### Assignment
Each record that follows must be reproduced exactly.

### The data
=== Section Start ===

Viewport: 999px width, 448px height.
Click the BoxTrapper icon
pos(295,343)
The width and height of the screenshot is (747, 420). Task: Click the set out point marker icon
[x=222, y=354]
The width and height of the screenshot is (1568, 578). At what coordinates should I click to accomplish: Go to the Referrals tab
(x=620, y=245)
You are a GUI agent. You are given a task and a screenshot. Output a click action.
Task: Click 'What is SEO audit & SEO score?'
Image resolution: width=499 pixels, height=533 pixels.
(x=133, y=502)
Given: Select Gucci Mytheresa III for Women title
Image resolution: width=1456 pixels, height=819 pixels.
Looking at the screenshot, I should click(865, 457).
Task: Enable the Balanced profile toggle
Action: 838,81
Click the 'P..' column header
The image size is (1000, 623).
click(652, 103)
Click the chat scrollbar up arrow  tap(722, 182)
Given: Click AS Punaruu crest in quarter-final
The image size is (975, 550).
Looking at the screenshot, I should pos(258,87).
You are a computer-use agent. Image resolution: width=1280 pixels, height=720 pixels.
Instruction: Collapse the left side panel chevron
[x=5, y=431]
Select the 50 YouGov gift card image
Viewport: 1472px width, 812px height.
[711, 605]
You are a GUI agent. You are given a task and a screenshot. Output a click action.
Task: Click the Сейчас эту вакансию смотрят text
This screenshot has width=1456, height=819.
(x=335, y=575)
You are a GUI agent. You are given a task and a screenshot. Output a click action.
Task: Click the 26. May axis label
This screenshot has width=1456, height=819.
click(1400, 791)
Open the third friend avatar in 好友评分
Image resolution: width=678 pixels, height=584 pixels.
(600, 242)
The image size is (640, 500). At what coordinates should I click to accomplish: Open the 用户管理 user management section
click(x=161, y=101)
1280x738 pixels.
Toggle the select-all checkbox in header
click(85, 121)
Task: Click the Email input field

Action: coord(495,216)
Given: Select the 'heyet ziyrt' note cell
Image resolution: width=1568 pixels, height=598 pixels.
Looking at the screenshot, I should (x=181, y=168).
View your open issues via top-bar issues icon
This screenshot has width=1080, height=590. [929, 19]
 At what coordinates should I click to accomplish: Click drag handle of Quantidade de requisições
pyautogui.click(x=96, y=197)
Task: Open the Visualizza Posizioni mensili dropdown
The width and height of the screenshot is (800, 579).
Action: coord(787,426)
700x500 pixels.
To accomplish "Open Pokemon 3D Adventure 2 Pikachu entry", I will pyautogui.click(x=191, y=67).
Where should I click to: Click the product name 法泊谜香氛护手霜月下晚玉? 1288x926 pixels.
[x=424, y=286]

=== Section End ===

### Answer to this task
Viewport: 999px width, 448px height.
Click the BoxTrapper icon
pos(295,343)
The width and height of the screenshot is (747, 420). Task: Click the set out point marker icon
[x=222, y=354]
The width and height of the screenshot is (1568, 578). At what coordinates should I click to accomplish: Go to the Referrals tab
(x=620, y=245)
You are a GUI agent. You are given a task and a screenshot. Output a click action.
Task: Click 'What is SEO audit & SEO score?'
Image resolution: width=499 pixels, height=533 pixels.
(x=133, y=502)
Given: Select Gucci Mytheresa III for Women title
Image resolution: width=1456 pixels, height=819 pixels.
Looking at the screenshot, I should click(865, 457).
Task: Enable the Balanced profile toggle
Action: 838,81
Click the 'P..' column header
The image size is (1000, 623).
click(652, 103)
Click the chat scrollbar up arrow  tap(722, 182)
Given: Click AS Punaruu crest in quarter-final
The image size is (975, 550).
Looking at the screenshot, I should pos(258,87).
You are a computer-use agent. Image resolution: width=1280 pixels, height=720 pixels.
Instruction: Collapse the left side panel chevron
[x=5, y=431]
Select the 50 YouGov gift card image
Viewport: 1472px width, 812px height.
[711, 605]
You are a GUI agent. You are given a task and a screenshot. Output a click action.
Task: Click the Сейчас эту вакансию смотрят text
This screenshot has width=1456, height=819.
(x=335, y=575)
You are a GUI agent. You are given a task and a screenshot. Output a click action.
Task: Click the 26. May axis label
This screenshot has width=1456, height=819.
click(1400, 791)
Open the third friend avatar in 好友评分
Image resolution: width=678 pixels, height=584 pixels.
(600, 242)
The image size is (640, 500). At what coordinates should I click to accomplish: Open the 用户管理 user management section
click(x=161, y=101)
1280x738 pixels.
Toggle the select-all checkbox in header
click(85, 121)
Task: Click the Email input field

Action: coord(495,216)
Given: Select the 'heyet ziyrt' note cell
Image resolution: width=1568 pixels, height=598 pixels.
Looking at the screenshot, I should (x=181, y=168).
View your open issues via top-bar issues icon
This screenshot has width=1080, height=590. [929, 19]
 At what coordinates should I click to accomplish: Click drag handle of Quantidade de requisições
pyautogui.click(x=96, y=197)
Task: Open the Visualizza Posizioni mensili dropdown
The width and height of the screenshot is (800, 579).
Action: coord(787,426)
700x500 pixels.
To accomplish "Open Pokemon 3D Adventure 2 Pikachu entry", I will pyautogui.click(x=191, y=67).
Where should I click to: Click the product name 法泊谜香氛护手霜月下晚玉? 1288x926 pixels.
[x=424, y=286]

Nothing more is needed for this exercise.